# Start of Available data

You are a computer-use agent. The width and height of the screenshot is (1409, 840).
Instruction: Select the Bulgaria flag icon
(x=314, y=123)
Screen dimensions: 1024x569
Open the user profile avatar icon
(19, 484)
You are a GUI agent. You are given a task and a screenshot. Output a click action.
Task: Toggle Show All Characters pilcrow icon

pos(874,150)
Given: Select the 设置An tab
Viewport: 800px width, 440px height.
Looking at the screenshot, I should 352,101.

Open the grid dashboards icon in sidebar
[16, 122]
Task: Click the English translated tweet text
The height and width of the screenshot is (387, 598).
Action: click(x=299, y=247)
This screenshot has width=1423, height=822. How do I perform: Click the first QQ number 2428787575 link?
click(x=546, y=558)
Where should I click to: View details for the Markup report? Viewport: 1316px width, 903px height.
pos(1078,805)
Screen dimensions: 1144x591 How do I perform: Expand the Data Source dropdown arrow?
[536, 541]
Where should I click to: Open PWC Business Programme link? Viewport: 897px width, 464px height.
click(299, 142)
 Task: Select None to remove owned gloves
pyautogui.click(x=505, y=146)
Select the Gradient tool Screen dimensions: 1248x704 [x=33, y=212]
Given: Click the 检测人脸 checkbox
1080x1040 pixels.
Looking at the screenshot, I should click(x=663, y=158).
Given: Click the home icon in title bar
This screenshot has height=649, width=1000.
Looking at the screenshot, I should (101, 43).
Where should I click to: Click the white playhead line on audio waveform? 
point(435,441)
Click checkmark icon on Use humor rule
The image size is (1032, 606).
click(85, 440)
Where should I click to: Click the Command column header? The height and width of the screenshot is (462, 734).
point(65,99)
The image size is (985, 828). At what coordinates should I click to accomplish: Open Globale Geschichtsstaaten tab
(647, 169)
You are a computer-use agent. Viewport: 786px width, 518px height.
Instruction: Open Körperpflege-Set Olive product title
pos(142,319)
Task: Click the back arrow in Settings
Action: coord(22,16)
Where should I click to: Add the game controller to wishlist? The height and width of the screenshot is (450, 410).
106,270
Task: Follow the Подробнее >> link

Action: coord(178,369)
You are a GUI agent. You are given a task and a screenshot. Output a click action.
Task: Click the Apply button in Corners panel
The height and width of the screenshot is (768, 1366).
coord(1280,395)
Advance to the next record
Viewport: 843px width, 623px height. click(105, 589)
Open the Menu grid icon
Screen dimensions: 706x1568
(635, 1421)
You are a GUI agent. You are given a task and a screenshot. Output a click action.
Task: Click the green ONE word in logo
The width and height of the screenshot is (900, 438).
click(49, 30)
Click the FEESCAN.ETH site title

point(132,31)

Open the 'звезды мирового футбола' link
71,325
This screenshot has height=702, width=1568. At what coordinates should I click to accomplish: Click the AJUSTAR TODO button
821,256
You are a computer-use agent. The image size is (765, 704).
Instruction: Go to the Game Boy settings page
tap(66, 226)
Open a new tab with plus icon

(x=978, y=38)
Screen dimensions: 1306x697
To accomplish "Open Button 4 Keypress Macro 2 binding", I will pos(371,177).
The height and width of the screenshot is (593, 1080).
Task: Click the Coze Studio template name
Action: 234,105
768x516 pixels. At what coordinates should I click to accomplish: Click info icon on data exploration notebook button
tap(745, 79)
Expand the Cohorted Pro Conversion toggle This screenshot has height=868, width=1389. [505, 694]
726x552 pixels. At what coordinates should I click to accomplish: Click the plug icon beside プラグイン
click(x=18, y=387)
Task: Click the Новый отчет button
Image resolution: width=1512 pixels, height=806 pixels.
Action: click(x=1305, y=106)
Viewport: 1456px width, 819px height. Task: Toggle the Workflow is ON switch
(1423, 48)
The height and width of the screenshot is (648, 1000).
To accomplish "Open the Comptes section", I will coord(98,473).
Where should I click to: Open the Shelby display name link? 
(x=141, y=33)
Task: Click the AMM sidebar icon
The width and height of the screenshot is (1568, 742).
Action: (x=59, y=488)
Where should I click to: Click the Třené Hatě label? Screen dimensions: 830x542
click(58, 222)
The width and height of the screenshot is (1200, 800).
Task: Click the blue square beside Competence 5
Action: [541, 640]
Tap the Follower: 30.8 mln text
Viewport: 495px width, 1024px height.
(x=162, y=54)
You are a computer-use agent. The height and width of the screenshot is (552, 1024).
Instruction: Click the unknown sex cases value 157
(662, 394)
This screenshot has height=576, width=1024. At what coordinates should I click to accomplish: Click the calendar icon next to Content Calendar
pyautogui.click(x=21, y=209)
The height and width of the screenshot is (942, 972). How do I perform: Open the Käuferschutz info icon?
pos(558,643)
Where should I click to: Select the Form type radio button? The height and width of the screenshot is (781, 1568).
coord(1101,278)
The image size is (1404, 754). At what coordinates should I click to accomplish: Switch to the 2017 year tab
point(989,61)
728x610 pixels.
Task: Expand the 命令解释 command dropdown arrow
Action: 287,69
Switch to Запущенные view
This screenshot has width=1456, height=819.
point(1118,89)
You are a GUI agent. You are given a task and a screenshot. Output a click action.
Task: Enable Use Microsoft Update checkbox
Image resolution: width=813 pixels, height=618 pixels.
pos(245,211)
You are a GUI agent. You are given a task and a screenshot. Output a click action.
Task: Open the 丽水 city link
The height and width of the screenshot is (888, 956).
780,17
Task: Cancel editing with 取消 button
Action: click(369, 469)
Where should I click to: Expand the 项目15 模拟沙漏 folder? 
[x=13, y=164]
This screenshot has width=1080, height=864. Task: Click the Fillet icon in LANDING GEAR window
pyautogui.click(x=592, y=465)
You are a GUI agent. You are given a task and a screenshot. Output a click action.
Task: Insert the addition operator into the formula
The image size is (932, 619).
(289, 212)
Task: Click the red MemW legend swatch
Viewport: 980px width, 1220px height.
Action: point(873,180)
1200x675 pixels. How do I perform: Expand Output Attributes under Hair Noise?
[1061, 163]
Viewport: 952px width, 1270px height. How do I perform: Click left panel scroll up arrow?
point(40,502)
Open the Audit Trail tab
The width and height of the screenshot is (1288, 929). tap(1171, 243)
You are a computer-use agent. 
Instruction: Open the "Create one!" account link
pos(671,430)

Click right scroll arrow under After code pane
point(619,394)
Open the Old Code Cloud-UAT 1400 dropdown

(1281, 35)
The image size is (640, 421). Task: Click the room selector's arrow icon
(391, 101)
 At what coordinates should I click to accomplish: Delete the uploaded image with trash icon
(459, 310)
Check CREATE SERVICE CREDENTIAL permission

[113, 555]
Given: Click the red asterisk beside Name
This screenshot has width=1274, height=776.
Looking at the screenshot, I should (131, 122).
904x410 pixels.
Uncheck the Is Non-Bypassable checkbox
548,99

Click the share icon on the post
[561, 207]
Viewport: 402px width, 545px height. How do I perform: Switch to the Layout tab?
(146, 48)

# End of Available data

> Stated problem:
Arrange the rows starting at the line containing "1200x675 pixels. How" and ending at the line containing "point(619,394)" as a numbered list, omitting blank lines.

> Expected answer:
1. 1200x675 pixels. How do I perform: Expand Output Attributes under Hair Noise?
2. [1061, 163]
3. Viewport: 952px width, 1270px height. How do I perform: Click left panel scroll up arrow?
4. point(40,502)
5. Open the Audit Trail tab
6. The width and height of the screenshot is (1288, 929). tap(1171, 243)
7. You are a computer-use agent. 
8. Instruction: Open the "Create one!" account link
9. pos(671,430)
10. Click right scroll arrow under After code pane
11. point(619,394)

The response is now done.